What this task involves ▸ Find the lines holding the string "filter" in the data, then copy all of them.

(Data entries)
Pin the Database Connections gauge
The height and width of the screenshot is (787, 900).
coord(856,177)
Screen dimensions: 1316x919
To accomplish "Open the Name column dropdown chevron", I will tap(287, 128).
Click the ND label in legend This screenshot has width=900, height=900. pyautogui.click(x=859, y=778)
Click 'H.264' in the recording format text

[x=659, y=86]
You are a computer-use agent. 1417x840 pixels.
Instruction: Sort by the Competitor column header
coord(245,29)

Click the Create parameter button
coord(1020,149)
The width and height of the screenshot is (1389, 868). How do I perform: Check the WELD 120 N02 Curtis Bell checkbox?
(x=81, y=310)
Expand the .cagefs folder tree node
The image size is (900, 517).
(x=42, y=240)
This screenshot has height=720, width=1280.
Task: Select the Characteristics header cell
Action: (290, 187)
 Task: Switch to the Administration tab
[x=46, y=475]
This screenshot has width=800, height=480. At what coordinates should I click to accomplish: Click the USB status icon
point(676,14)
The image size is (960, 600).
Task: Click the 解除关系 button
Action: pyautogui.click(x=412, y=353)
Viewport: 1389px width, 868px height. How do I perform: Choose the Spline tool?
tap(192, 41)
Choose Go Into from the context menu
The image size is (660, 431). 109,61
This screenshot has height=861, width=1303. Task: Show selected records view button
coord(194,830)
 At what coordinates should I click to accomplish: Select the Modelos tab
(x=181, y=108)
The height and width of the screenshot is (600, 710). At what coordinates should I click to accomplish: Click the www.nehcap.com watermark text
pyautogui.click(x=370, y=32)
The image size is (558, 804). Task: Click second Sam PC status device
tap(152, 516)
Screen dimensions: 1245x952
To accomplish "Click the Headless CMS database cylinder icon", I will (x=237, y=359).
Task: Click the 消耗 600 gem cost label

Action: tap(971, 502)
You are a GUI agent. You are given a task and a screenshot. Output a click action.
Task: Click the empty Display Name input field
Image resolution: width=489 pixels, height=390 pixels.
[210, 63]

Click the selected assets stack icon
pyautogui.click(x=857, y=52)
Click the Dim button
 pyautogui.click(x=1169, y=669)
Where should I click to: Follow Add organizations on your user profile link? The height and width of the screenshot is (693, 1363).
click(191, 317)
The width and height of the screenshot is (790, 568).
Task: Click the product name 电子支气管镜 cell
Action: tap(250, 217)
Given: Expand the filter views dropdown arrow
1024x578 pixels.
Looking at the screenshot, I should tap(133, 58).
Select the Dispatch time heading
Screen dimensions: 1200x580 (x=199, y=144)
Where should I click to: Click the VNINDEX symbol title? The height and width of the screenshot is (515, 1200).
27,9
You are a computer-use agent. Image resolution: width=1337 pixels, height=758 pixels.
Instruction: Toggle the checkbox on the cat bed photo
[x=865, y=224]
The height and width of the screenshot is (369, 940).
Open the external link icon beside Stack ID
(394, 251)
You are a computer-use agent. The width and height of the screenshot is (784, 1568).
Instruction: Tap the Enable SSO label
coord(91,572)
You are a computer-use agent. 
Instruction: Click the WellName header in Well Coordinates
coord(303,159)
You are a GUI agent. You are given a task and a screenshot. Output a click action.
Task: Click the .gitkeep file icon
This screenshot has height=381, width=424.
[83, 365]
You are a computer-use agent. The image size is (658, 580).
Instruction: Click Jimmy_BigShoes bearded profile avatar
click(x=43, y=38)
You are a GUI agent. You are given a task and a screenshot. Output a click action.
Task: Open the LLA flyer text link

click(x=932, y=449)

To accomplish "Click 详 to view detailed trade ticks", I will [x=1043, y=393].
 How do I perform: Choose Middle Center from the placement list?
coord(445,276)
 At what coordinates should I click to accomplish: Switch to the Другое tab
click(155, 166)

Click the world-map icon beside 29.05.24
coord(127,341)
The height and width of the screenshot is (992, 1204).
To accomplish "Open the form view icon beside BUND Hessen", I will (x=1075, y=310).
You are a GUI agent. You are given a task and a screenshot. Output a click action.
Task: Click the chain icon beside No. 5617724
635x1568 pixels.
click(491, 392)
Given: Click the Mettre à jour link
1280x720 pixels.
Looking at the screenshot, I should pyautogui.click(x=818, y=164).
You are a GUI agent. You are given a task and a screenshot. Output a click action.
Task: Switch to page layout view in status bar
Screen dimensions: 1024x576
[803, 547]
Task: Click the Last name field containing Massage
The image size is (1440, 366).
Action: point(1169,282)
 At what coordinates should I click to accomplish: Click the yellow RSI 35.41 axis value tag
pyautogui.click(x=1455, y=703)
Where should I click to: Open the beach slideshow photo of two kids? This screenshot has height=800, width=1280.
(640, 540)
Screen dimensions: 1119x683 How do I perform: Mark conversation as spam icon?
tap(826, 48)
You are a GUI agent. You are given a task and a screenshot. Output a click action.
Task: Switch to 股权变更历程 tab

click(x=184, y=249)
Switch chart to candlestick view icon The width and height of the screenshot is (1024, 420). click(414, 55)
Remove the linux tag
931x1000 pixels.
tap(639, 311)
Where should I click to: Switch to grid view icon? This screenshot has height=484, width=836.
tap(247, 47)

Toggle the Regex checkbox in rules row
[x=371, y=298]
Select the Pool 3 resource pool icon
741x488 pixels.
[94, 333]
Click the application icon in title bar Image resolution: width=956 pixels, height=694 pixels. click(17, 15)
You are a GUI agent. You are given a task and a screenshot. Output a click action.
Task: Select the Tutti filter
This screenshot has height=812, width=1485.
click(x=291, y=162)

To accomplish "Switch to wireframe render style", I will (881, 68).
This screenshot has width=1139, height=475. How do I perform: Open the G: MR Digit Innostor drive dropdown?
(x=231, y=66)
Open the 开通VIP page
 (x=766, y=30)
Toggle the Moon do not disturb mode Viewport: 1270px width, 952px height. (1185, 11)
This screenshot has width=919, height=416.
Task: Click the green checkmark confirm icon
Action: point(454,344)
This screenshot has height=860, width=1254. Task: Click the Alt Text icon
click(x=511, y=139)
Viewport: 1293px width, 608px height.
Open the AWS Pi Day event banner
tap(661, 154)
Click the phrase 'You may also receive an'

Solution for this problem ▸
Given: Expand the filter views dropdown arrow
Task: Select the Tutti filter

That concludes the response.